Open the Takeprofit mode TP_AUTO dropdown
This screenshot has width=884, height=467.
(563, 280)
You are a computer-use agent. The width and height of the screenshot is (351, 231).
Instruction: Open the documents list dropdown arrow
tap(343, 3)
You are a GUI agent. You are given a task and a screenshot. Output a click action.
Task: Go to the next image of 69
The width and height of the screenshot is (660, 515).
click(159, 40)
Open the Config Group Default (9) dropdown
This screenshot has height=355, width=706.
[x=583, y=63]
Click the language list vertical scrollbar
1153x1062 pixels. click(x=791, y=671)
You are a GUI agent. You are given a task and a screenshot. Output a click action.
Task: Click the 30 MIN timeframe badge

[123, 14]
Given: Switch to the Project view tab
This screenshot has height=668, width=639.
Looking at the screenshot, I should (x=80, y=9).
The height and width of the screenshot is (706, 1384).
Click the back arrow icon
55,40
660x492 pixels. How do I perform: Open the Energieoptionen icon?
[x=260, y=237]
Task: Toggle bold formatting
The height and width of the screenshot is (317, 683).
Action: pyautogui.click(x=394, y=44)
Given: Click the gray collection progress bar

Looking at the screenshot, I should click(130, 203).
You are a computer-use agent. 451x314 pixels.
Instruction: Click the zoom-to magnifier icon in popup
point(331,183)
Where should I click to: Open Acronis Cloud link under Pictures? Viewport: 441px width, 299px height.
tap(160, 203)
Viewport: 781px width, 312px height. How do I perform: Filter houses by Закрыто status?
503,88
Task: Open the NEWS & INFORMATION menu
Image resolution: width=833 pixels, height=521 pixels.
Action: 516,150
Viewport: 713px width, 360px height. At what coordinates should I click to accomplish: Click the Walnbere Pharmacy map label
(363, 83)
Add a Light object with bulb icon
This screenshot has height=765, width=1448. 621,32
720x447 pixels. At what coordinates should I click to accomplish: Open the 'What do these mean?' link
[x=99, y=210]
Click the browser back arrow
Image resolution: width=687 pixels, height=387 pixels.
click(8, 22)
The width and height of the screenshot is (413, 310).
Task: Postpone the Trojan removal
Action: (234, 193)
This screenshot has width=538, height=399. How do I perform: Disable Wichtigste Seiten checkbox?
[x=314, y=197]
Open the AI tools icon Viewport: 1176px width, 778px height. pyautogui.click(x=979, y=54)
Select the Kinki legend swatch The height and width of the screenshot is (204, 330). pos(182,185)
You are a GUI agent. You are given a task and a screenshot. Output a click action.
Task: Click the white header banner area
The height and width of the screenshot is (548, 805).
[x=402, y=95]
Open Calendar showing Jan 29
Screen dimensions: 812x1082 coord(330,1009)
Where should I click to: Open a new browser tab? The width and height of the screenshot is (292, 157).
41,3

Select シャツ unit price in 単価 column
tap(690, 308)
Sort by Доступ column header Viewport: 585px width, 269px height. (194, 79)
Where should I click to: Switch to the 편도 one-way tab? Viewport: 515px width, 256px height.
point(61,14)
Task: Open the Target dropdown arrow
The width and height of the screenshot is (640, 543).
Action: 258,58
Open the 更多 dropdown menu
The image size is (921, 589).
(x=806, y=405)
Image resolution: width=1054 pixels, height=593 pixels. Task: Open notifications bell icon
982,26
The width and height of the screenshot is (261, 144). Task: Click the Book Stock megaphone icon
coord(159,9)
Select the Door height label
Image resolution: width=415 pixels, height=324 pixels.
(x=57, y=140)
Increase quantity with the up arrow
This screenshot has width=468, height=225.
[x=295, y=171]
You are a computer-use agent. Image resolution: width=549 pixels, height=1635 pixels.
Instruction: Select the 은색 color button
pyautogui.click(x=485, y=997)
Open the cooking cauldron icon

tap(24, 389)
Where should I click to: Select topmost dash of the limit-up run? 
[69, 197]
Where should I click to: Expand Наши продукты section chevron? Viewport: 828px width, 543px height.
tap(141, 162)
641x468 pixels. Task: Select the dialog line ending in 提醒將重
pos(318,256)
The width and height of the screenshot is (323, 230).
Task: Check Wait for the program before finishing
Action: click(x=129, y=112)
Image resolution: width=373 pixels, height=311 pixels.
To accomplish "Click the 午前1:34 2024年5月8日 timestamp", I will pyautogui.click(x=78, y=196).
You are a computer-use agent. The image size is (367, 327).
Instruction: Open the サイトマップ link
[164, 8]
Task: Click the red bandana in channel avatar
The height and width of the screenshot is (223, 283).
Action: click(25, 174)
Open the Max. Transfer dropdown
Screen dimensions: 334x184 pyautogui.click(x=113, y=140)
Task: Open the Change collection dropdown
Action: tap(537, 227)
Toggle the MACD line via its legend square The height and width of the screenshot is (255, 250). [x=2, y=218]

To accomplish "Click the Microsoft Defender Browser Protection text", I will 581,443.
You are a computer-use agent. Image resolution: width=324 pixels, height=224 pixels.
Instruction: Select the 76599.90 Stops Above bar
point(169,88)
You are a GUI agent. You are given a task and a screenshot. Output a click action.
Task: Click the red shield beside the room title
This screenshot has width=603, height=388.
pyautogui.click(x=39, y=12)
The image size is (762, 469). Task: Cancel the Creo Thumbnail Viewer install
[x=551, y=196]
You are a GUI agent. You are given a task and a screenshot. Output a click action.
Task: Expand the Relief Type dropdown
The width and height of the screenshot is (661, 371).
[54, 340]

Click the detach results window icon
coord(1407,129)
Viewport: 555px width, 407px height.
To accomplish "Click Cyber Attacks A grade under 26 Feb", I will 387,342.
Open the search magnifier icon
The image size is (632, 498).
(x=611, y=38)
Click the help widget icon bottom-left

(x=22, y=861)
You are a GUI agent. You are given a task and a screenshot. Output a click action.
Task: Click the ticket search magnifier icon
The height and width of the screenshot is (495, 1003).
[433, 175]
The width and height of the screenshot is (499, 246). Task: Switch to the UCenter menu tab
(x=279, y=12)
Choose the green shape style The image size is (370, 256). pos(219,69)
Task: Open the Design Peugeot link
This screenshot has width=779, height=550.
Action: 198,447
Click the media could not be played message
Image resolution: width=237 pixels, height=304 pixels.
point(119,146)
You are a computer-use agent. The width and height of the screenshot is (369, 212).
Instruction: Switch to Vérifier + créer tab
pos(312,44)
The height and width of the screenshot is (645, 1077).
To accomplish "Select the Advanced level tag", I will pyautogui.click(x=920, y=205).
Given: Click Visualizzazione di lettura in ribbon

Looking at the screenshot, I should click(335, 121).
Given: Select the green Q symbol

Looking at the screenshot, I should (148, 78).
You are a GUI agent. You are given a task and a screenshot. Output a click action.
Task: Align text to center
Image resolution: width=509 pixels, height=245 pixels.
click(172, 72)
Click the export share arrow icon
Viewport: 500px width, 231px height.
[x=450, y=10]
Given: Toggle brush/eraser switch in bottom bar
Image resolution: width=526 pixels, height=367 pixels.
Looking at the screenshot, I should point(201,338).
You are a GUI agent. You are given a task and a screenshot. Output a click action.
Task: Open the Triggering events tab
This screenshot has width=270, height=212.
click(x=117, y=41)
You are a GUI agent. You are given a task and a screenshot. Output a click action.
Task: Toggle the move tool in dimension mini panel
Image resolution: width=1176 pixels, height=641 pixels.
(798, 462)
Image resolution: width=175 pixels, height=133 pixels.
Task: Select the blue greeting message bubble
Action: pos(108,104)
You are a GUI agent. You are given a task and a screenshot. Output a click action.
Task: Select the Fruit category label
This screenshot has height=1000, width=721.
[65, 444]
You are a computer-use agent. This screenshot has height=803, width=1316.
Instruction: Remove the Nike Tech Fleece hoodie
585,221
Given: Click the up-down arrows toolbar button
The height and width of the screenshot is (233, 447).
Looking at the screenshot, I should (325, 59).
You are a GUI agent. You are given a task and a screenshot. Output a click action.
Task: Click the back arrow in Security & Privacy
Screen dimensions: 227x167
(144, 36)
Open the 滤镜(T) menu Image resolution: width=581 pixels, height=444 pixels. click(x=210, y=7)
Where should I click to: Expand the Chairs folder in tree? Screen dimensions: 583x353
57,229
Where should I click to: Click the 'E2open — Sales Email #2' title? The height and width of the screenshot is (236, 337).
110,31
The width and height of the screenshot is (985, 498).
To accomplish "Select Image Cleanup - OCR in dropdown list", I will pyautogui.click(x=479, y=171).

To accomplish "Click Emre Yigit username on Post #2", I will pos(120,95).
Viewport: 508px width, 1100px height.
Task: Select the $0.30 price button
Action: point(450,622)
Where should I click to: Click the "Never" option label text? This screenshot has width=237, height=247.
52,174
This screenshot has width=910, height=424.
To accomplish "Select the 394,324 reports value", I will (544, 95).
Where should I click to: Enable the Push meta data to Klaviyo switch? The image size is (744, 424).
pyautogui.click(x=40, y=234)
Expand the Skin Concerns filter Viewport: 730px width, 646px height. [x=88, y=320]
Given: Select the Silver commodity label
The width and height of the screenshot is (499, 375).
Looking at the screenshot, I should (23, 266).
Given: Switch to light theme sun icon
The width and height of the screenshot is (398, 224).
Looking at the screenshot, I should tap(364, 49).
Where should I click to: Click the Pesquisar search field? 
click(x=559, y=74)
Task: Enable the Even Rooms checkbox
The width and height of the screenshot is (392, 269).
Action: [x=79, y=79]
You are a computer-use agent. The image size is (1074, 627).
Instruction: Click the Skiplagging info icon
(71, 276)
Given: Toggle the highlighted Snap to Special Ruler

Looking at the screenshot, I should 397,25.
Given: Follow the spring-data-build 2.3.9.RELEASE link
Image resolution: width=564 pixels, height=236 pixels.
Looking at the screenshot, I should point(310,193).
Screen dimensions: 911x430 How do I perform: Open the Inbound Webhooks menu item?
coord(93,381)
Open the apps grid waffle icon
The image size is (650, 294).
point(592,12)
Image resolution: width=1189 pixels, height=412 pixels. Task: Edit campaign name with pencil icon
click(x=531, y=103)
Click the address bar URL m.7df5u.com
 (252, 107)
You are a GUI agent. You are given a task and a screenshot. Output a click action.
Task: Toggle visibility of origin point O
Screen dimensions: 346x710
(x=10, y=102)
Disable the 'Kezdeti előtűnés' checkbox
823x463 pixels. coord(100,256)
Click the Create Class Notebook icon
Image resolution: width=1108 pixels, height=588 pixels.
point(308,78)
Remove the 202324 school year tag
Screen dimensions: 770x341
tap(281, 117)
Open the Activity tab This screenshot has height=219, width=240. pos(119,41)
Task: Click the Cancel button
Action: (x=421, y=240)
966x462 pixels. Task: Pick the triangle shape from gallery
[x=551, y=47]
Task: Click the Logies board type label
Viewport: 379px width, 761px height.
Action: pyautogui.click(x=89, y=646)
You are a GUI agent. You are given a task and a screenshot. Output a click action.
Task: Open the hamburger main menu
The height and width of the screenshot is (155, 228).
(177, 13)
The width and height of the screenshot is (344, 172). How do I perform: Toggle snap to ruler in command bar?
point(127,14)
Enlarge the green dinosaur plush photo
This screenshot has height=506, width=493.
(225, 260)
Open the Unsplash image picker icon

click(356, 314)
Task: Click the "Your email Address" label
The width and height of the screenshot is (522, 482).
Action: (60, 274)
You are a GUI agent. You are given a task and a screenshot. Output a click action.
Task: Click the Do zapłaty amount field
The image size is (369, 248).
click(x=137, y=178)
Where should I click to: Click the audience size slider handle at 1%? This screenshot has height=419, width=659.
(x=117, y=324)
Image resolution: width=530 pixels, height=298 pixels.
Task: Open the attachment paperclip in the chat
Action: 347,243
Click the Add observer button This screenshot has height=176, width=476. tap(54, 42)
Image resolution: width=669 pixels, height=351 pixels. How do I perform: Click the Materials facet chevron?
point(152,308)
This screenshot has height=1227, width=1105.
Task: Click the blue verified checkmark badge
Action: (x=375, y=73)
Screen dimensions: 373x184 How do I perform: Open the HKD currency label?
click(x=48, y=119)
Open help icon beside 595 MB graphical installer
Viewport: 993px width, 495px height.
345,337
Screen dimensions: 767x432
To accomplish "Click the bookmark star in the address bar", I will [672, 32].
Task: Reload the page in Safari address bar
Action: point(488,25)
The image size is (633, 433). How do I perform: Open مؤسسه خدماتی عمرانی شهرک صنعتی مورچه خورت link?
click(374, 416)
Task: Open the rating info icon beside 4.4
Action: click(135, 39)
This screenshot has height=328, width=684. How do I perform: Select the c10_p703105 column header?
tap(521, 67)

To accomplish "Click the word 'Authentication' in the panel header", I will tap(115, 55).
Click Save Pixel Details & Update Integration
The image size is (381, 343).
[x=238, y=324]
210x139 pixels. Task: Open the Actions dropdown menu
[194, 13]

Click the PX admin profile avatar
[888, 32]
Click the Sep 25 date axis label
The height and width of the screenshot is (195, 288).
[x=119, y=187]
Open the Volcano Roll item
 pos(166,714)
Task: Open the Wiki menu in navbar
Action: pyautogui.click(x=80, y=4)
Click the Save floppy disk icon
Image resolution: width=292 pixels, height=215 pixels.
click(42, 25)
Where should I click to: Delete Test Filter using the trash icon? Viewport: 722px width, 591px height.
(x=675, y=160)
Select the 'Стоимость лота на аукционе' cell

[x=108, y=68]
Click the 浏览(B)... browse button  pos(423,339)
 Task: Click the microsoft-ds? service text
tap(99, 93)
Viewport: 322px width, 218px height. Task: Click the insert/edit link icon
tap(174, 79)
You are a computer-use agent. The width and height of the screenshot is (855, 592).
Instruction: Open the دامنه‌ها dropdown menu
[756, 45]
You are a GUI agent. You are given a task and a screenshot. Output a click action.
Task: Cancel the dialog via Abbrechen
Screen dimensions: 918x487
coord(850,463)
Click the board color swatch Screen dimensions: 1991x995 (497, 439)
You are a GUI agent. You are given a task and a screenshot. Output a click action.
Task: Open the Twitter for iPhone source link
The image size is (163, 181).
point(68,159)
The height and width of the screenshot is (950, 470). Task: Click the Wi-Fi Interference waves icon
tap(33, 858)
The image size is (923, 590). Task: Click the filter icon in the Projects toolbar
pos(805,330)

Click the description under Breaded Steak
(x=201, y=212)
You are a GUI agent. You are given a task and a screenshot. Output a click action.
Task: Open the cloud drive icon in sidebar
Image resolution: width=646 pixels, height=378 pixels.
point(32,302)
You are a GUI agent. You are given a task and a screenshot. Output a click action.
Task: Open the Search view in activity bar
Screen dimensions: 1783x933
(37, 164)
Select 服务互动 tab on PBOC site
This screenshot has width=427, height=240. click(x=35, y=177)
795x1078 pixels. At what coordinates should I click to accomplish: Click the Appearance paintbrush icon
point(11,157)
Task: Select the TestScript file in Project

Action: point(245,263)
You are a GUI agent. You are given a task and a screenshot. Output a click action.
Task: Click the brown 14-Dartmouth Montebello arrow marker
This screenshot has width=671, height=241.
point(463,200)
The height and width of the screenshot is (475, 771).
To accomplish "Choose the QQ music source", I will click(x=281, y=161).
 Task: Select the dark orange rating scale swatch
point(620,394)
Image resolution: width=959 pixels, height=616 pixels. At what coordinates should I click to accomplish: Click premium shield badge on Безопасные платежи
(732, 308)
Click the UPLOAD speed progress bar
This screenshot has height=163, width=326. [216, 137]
-*-*-
Exercise brief
Go through the entries and copy each line holding the string "legend".

Expected answer
Select the Kinki legend swatch The height and width of the screenshot is (204, 330). pos(182,185)
Toggle the MACD line via its legend square The height and width of the screenshot is (255, 250). [x=2, y=218]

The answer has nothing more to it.